For several years now, the nation’s largest Protestant denomination — the Southern Baptist Convention — has been in a contentious fight over social justice, Critical Race Theory, and what many fear has been an incursion of woke ideology into its ministries. The issue came to a head in Nashville in June of 2021 during a particularly heated fight for the organization’s presidency at the annual SBC meeting.
After last-minute intrigues that included document leaks and dramatic confrontations on the convention floor, conservative candidate Mike Stone lost in a run-off vote by a razor thin margin to Ed Litton, a more-liberal pastor from Mobile, Alabama.
A year later, conservative concerns about leftward drift within the denomination have only increased, and Litton, whose one-year term has been marked by controversies involving plagiarism, has said he won’t seek re-election but will instead focus on “racial reconciliation.”
In another effort to pull the SBC in what they believe is a more biblically faithful direction, a group of conservative Baptists is nominating Pastor Tom Ascol, president of Founders Ministries and the Institute for Public Theology, for the SBC president and Voddie Baucham, dean of theology at African Christian University in Zambia, for president of the pastor’s conference.
Baucham, who is black and grew up in the projects of South Central Los Angeles, is, in particular, a well-known critic of CRT and wokeness, calling them godless ideologies, incompatible with the teachings of Scripture. His book “Fault Lines: The Social Justice Movement and Evangelicalism’s Looming Catastrophe” became a best-seller thanks in large part to Christians alarmed at seeing leftist ideas and terminology regarding race becoming popular in church circles.

* _Complete the following_:
**1)** List every person the article on the Southern Baptist Convention mentions by name.
**2)** Turn the paragraph of the Southern Baptist Convention article that begins "In another effort to pull the SBC" into a short bulleted list that keeps its main facts.
**3)** According to the Southern Baptist Convention article, what made Voddie Baucham's book "Fault Lines" a best-seller?

* _Record set_:
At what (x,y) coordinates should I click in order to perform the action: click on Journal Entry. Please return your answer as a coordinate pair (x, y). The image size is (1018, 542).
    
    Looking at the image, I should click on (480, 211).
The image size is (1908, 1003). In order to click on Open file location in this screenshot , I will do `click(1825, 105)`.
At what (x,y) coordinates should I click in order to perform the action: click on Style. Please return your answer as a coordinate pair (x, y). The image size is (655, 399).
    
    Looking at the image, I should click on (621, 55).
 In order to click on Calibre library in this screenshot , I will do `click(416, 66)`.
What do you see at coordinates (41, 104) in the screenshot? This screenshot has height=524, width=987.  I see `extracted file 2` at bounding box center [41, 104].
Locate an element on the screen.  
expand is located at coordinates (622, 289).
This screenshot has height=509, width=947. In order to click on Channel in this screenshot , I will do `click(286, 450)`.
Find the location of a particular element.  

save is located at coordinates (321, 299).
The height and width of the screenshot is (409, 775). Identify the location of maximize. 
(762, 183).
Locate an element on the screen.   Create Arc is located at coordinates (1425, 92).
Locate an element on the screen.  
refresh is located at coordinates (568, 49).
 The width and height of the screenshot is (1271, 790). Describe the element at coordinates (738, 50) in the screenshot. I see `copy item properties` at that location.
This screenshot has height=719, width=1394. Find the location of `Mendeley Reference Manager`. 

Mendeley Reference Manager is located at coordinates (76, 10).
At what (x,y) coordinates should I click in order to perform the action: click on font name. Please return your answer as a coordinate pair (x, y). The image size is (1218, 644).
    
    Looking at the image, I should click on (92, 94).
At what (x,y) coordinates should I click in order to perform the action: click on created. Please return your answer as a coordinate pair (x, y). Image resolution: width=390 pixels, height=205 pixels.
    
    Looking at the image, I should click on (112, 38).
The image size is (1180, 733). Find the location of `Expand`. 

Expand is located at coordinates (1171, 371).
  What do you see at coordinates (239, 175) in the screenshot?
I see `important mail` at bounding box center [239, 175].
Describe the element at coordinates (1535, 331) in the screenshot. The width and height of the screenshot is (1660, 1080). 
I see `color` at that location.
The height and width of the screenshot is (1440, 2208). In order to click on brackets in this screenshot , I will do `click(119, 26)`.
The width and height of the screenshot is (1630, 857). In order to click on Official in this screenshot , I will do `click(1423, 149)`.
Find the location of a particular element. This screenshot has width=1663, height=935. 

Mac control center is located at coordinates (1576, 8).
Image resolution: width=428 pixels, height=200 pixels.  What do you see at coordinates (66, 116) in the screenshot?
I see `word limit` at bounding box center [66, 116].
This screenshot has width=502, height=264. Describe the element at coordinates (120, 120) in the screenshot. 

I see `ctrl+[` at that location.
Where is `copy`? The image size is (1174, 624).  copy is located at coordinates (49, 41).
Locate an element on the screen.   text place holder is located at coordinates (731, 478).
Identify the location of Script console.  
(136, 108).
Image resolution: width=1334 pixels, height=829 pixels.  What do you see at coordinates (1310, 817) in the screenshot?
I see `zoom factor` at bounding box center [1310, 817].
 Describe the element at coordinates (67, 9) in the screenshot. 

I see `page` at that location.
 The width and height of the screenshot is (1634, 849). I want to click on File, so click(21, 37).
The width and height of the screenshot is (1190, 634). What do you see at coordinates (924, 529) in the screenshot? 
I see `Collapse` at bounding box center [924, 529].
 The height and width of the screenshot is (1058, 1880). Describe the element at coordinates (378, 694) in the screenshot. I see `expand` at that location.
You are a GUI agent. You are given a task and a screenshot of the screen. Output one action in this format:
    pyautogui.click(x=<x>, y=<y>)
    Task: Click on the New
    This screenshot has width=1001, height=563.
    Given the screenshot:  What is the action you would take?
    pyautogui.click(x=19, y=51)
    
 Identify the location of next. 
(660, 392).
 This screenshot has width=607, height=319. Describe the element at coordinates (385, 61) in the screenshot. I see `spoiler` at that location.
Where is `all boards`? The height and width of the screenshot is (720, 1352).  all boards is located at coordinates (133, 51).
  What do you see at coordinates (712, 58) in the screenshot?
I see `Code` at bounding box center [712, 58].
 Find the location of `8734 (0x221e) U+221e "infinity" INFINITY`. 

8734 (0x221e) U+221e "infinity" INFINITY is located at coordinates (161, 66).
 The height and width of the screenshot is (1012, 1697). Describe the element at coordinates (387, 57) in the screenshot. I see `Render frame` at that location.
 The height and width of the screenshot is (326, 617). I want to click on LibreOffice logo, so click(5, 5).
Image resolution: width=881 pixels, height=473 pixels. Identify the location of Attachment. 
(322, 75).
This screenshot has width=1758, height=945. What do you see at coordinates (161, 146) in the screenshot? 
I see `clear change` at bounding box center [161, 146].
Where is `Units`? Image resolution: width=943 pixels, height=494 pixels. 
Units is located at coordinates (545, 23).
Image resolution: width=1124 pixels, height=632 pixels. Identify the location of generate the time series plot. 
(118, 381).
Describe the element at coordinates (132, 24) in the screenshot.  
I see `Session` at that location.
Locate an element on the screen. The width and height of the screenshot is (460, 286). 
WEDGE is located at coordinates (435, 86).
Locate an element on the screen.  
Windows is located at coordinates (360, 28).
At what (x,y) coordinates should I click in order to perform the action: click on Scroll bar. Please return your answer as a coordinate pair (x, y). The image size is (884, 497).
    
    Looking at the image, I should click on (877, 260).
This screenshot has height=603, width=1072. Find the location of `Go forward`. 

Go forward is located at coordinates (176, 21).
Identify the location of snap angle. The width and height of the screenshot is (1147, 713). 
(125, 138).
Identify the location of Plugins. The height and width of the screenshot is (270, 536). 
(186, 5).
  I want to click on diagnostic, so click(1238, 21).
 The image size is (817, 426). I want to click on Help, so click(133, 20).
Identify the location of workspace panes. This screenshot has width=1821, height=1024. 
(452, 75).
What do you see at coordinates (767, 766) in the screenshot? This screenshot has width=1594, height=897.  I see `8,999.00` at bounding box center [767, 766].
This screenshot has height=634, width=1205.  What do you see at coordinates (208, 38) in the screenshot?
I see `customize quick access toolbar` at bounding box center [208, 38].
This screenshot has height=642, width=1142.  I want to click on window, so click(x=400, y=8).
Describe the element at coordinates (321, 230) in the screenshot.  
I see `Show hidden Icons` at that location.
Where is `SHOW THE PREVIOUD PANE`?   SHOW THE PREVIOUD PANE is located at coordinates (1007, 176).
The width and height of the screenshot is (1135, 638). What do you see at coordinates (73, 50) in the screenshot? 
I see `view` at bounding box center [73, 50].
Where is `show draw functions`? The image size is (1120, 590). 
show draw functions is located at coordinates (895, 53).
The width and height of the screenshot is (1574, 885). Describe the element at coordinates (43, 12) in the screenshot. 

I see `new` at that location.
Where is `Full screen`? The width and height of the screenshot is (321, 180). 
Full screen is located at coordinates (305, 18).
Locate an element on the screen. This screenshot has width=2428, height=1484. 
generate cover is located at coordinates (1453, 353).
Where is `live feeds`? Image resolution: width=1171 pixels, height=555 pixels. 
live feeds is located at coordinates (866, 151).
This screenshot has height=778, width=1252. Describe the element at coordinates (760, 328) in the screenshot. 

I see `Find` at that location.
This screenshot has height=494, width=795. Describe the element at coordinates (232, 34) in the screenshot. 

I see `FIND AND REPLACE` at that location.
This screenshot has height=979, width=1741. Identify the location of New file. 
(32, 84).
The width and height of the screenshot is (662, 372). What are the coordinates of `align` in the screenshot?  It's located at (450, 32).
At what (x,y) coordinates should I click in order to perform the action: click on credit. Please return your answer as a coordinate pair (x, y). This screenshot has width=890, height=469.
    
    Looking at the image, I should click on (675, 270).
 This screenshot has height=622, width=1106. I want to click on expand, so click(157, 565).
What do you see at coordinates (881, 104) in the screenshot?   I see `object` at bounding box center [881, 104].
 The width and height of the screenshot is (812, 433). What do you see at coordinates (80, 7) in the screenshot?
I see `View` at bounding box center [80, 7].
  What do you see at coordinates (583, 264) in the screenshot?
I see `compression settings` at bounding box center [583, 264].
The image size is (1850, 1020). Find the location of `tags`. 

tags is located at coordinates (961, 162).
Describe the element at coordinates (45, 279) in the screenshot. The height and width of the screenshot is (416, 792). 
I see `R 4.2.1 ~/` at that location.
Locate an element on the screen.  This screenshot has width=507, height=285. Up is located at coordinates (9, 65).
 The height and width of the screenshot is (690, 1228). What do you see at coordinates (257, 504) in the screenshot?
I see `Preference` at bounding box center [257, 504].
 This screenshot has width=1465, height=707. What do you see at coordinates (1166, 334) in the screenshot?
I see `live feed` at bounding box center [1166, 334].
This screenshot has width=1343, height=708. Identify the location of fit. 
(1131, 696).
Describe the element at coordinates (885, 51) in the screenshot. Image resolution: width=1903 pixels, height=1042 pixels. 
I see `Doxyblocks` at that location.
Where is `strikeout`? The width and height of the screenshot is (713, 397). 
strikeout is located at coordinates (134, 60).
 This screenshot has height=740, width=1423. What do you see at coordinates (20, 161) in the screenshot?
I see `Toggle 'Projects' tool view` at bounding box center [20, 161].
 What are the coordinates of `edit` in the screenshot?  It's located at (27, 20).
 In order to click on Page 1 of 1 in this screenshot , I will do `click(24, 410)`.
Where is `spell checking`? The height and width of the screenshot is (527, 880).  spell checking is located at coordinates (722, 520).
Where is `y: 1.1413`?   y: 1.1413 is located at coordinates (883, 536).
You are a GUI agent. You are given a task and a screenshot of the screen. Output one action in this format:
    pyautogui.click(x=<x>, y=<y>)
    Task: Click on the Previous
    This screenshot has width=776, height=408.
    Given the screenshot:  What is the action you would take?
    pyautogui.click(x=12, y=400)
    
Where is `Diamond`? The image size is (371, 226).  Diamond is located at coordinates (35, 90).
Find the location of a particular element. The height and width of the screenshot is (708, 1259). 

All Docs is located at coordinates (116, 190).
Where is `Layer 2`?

* _Answers to the problems_:
**1)**
- Mike Stone
- Ed Litton
- Tom Ascol
- Voddie Baucham

**2)**
- Goal: pull the SBC in a direction the group believes is more biblically faithful
- Who: a group of conservative Baptists
- Nominee for SBC president: Pastor Tom Ascol, president of Founders Ministries and the Institute for Public Theology
- Nominee for president of the pastor's conference: Voddie Baucham, dean of theology at African Christian University in Zambia

**3)** The book became a best-seller largely because of Christians who were alarmed to see leftist ideas and terminology about race becoming popular in church circles.